--- begin Exercise material ---
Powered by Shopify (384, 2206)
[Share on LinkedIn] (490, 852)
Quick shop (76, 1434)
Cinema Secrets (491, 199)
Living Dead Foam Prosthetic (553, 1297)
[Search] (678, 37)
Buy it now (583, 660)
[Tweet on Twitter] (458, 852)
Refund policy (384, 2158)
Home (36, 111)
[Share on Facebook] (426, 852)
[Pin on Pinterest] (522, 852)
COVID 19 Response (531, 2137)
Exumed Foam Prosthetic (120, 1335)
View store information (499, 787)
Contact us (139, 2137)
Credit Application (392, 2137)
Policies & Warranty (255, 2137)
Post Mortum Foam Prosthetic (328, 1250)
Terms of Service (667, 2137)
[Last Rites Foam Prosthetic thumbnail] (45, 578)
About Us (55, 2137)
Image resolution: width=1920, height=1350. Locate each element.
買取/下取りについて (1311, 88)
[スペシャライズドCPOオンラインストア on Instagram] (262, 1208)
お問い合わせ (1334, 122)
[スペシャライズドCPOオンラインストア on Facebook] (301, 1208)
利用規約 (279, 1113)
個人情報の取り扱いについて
--- end Exercise material ---
Please count the lines of the data above that contain the string "Prosthetic", and reply with the number alone.

#### Correct result
4